2. A pump comprising a regenerative pumping mechanism which comprises a generally disc-shaped pump rotor mounted on an axial shaft for rotation relative to a stator, and a second rotor mounted on the axial shaft, the pump rotor comprising a first material coated by a second material to produce first and second surfaces each having a series of shaped recesses formed in concentric circles thereon, the pump rotor comprising an axial gas bearing rotor component arranged to cooperate with a gas bearing stator component for controlling an axial running clearance between the pump rotor and the stator and for providing axial support to the second rotor, wherein each of the concentric circles is aligned with a portion of a stator channel formed in a surface of the stator, and wherein a gas flow path extends between an inlet and an outlet of the pump such that the pump rotor divides the gas flow path into sub-flow paths such that gas can flow towards the outlet simultaneously along the second material of both the first and the second surface of the pump rotor, wherein the second material is any one of a nickel PTFE matrix, anodised aluminium, a carbon-based material, or combination thereof.
3. The apparatus according to claim 1 or 2 , wherein the first and second surfaces of the pump rotor are disposed on opposite sides of the pump rotor, and the stator comprises a first stator surface having a first stator channel that faces the pump rotor's first surface and a second stator surface having a second stator channel that faces the pump rotor's second surface, thereby defining the sub-flow paths.
4. The apparatus according to claim 3 , wherein the sub-flow path defined by the first stator channel and the sub-flow path defined by the second stator channel are arranged to pump an equal volume of gas.
5. The apparatus according to claim 3 , wherein the sub-flow path defined by the first stator channel and the sub-flow path defined by the second stator channel are arranged to direct gas in a same radial direction.
6. The apparatus according to claim 5 , wherein the same radial direction comprises a direction from an inner radial position of the pump rotor to an outer radial position.
7. The apparatus as claimed in claim 1 or 2 , wherein the axial running clearance between the pump rotor and the stator affects sealing between adjacent portions of the stator channel.
8. The apparatus according to claim 7 , wherein the axial running clearance is either one of less than 30 μm, less than 20 μm, or approximately 8 μm.
9. The apparatus according to claim 1 , wherein a portion of the axial gas bearing component is in the same plane as the first surface.
10. The apparatus according to claim 1 or 2 , wherein the first and second surfaces are planar.
11. The apparatus according to claim 10 , wherein the first and second surfaces are parallel to one another.
12. The apparatus according to claim 1 or 2 , wherein the pump rotor has a radial axis of symmetry arranged perpendicular to a rotational axis.
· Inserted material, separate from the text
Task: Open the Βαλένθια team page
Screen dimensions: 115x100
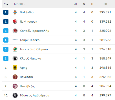Action: tap(27, 12)
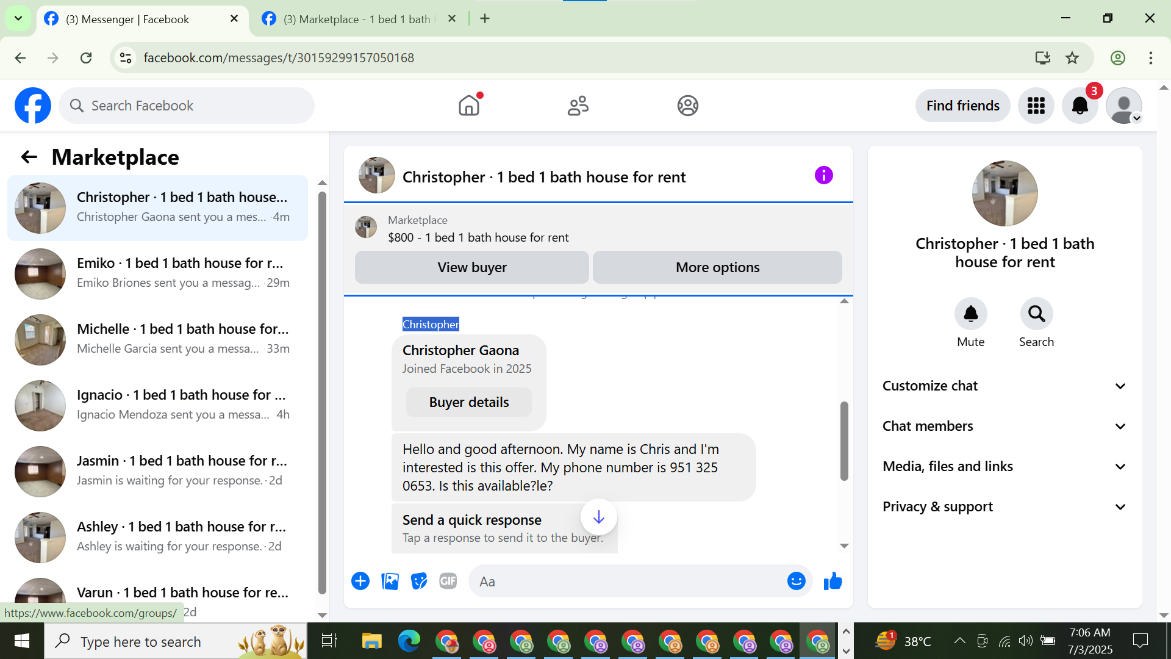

13. The apparatus according to claim 1 or 2 , where the carbon-based material is any one of Diamond-like material, or synthetic diamond deposited by chemical vapour deposition.
14. The apparatus according to claim 1 or 2 , wherein the shaped recesses are asymmetric.
15. The apparatus according to claim 14 , wherein each shaped recess has an angled leading edge with respect to a width dimension of the shaped recess.
16. The apparatus according to claim 15 , wherein each shaped recess is arranged so that, during use, gas enters the shaped recess at a first point in the leading portion and exits at a second point in the trailing portion, and wherein the ratio of distance between the first and second point with respect to the width dimension is 0.7:1.Cited by (0)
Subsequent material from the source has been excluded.